Document section –
☆ ☆ ☆
Compiler Construction bio photo

Compiler Construction

Twitter Github

Edit on GitHub

Lab 6: Name Analysis

Overview

In this lab, you define name bindings and corresponding constraints for MiniJava. From this definition, you generate an Eclipse editor, that provides name resolution, content completion, and constraint checking.

Overview

Objectives

Specify name analysis for MiniJava in NaBL, TS and Stratego, and generate an Eclipse editor from it. The specification should include:

  1. Name binding rules for
    • class declarations
    • class references
    • field declarations
    • method declarations
    • parameter declarations
    • variable declarations
    • field, parameter, and variable references
  2. Scoping rules for
    • class declarations
    • method declarations
    • parameter declarations
    • field declarations
    • variable declarations
  3. Typing rules for
    • main class declarations
    • field declarations
    • parameter declarations
    • variable declarations
  4. Custom constraint rules in TS for
    • unresolved references to classes, fields, parameters, and variables
    • references to the main class
  5. Custom constraint rules in Stratego for
    • duplicate definitions of classes, fields, parameters, and variables
    • variable declarations which hide local field declarations

Submission

You can work on labs 5 and 6 in the same branch of your repository, but for grading and early feedback you need to submit your editor project with a pull request against branch assignment6 on GitHub. The Git documentation explains how to file such a request.

The deadline for submissions is November 8th, 23:59.

Grading

You can earn up to 80 points for the correctness of your name analysis. Therefore, we run several test cases against your implementation. You earn points, when your implementation passes test cases. The total number of points depends on how many test cases you pass in each of the following groups:

  • name binding (20 points)
☆ ☆ ☆
Records taken from a collection –
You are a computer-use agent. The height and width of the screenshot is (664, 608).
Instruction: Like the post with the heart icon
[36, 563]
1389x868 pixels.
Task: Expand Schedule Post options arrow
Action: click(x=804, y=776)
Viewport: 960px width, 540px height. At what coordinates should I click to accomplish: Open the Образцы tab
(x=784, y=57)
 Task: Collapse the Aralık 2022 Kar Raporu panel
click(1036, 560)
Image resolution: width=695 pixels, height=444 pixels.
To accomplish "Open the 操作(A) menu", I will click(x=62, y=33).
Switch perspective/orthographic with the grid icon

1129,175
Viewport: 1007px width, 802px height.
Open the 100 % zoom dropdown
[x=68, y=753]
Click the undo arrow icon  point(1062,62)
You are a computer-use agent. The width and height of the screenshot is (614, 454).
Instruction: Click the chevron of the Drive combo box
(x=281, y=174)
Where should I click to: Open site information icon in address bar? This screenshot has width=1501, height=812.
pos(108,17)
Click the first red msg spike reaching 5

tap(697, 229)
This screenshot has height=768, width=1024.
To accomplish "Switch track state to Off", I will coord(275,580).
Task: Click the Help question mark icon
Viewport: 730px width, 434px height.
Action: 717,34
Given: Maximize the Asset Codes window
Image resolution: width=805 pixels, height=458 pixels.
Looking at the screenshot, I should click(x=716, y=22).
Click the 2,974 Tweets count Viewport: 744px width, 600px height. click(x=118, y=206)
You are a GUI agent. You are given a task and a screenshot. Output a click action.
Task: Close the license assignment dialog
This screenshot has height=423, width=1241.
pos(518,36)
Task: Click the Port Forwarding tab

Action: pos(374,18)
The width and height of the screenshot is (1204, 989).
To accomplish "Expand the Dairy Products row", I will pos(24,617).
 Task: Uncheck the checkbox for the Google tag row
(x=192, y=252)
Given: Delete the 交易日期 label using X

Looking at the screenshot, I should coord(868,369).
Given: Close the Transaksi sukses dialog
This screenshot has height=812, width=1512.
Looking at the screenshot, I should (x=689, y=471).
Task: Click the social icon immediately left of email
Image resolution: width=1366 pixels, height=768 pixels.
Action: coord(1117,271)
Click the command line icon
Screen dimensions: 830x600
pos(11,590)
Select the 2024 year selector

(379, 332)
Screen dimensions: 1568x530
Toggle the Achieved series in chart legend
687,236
☆ ☆ ☆
Short task 1 –
On the lab page, what is the submission deadline?
Short task 2 –
Print the listing from its first line through the line containing "Action: click(x=804, y=776)", inclusive.

Exercise output 1 –
November 8th, 23:59.

Exercise output 2 –
You are a computer-use agent. The height and width of the screenshot is (664, 608).
Instruction: Like the post with the heart icon
[36, 563]
1389x868 pixels.
Task: Expand Schedule Post options arrow
Action: click(x=804, y=776)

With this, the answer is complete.